Farmers borrowing under these loan structures commit to meeting sustainability targets emissions reduction, water, waste, pollution, ecosystem management and improvements in long-term resilience, in return for lower interest rates.
The SAFI guidelines were developed by our local banks in conjunction with Ministry of Primary Industries, The Aotearoa Circle and passed on to Toitū Tahua, the Centre for Sustainable Finance.
These are just a few of the latest example of innovative, forward-thinking leadership by our banks and investors, who are driving the change towards decarbonising our economy and helping direct our investment dollars towards a greener future.
The sustainable debt market is growing rapidly: about 10 per cent of all debt instruments (loans and bonds) issued within Aotearoa New Zealand in the past two years are classified as sustainable debt – these products have been created to embed sustainability principles in the criteria for the loan or to tie the use of the loan proceeds to green assets or social projects.
As one example, the $1.25 billion Metlifecare loan structure integrates social and environmental goals, with pricing tied to achieving science-based targets for greenhouse gas emission reduction, 6 Green Star standards for construction of its new villages, as well as increasing the number of dementia care beds in its portfolio six-fold.
The Synlait ($50m), Southern Pastures ($50m) and Pamu ($85m) sustainability linked loans are further examples in the agriculture sector.
Genesis, Kāinga Ora, Goodman, Contact Energy, Spark, Kathmandu and several others have also innovated with sustainable finance forming part of their debt portfolios.
Mindset changes within board and management of borrowers, as well as banks, as they develop and execute these loans, have been profound.
Boards must commit the company long term to ambitious targets, which transforms the way the business is managed. Bank teams need to understand the sustainability material issues of their customers and work with them to ensure the targets align with internationally recognised frameworks, namely the Sustainability Linked Loan Principles.
For sustainability linked bonds, investors need to develop an understanding of new ESG metrics to properly understand these new investment opportunities and how they align with the Sustainability Linked Bond Principles.
There is no doubt this momentum will continue to accelerate as global investors and global consumers continually raise their focus on the broader "ESG" impacts of where they invest and spend, and demand that companies respond to the sustainability imperatives facing our world.
We can expect a broad universe of innovative and transformative products coming to market in coming months, with several large green and social loan products by many of our major corporates.

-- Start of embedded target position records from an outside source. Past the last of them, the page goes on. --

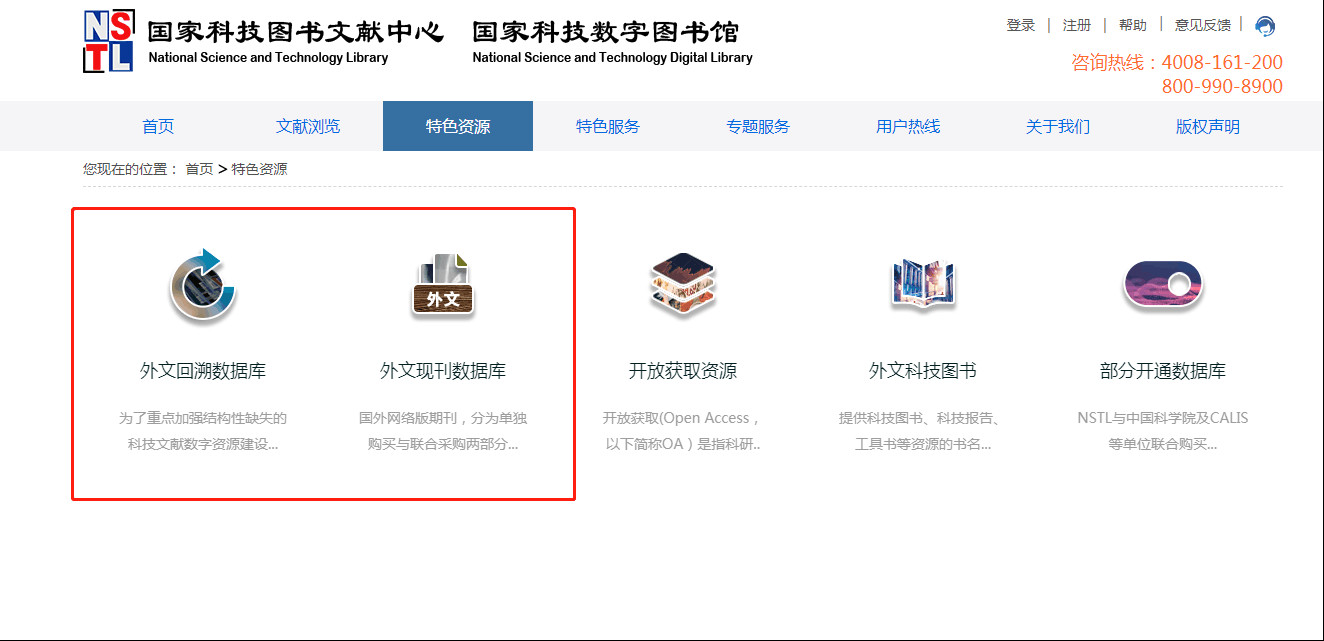Viewport: 1324px width, 641px height.
Task: Go to the 首页 navigation tab
Action: tap(158, 126)
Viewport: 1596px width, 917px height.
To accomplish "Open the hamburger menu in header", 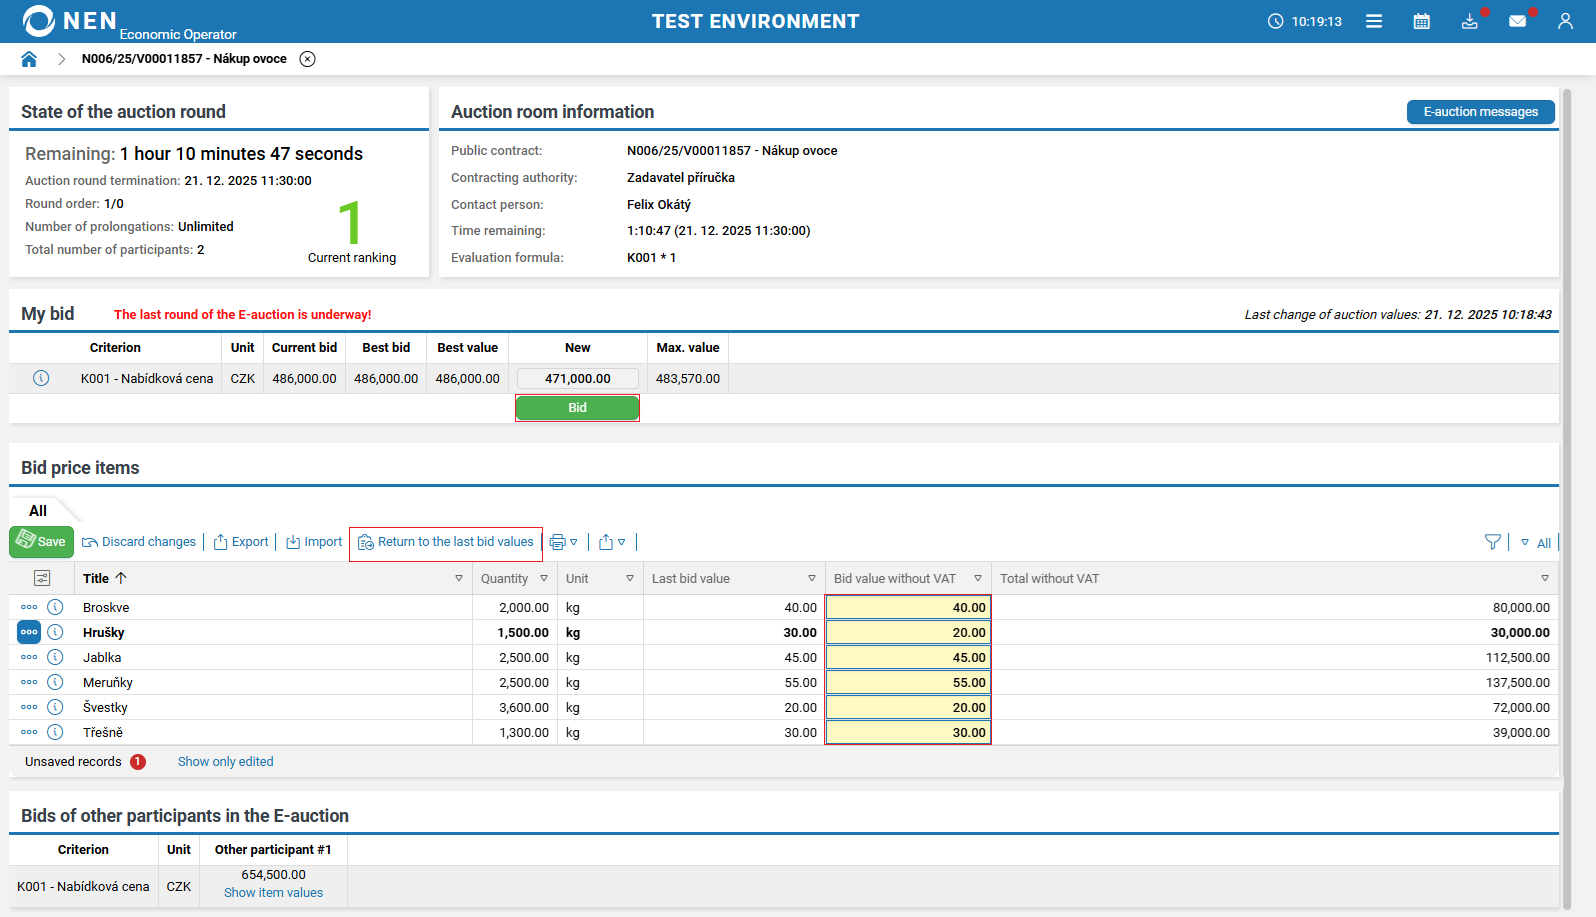I will point(1374,21).
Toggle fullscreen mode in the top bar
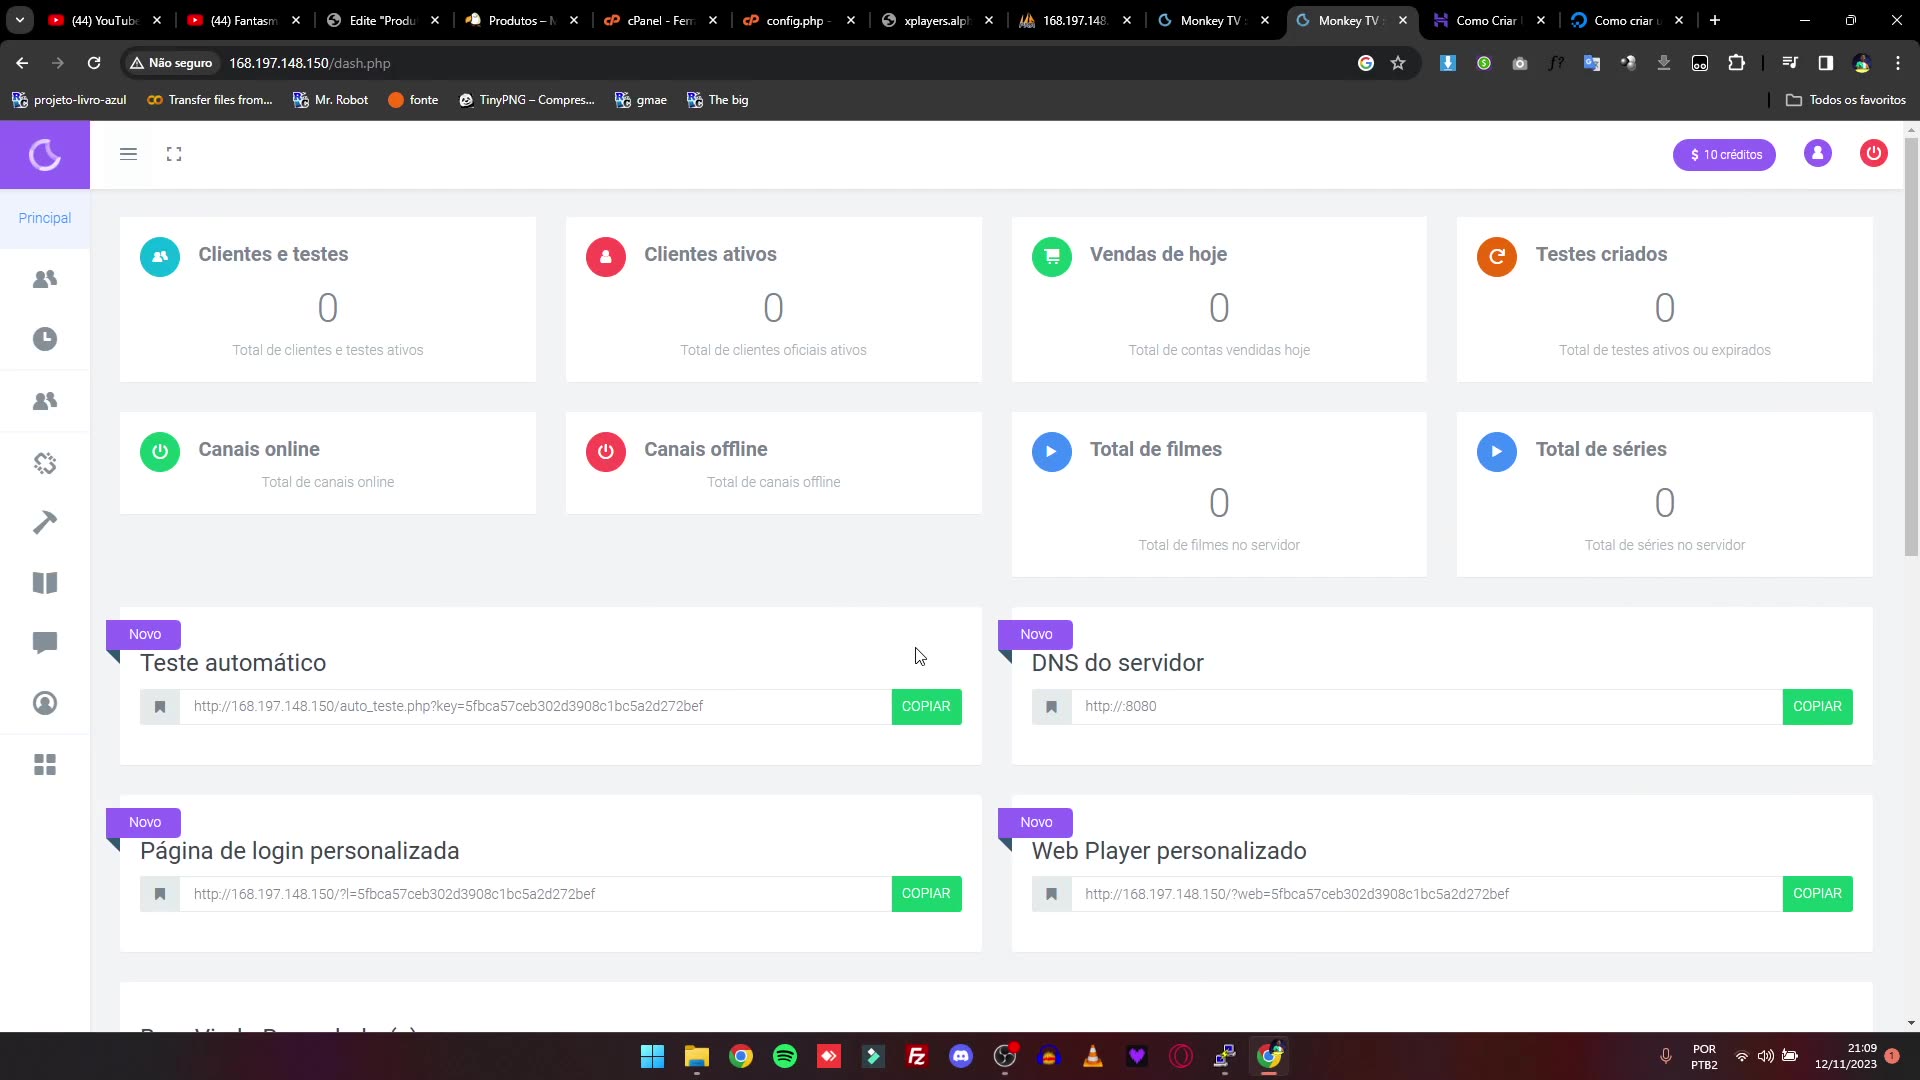 pos(174,154)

We can also expect more and more innovative social and green financing opportunities for large and small investors.
In our rapidly changing world, we can all make sure that our financial investments are assessed with a creative, long run, future-oriented mindset. Companies that embrace this change will position themselves well for ongoing access to attractively priced capital - a key foundation for a productive, prosperous and inclusive economy.
• Bridget Coates is chair of Toitū Tahua: Centre for Sustainable Finance.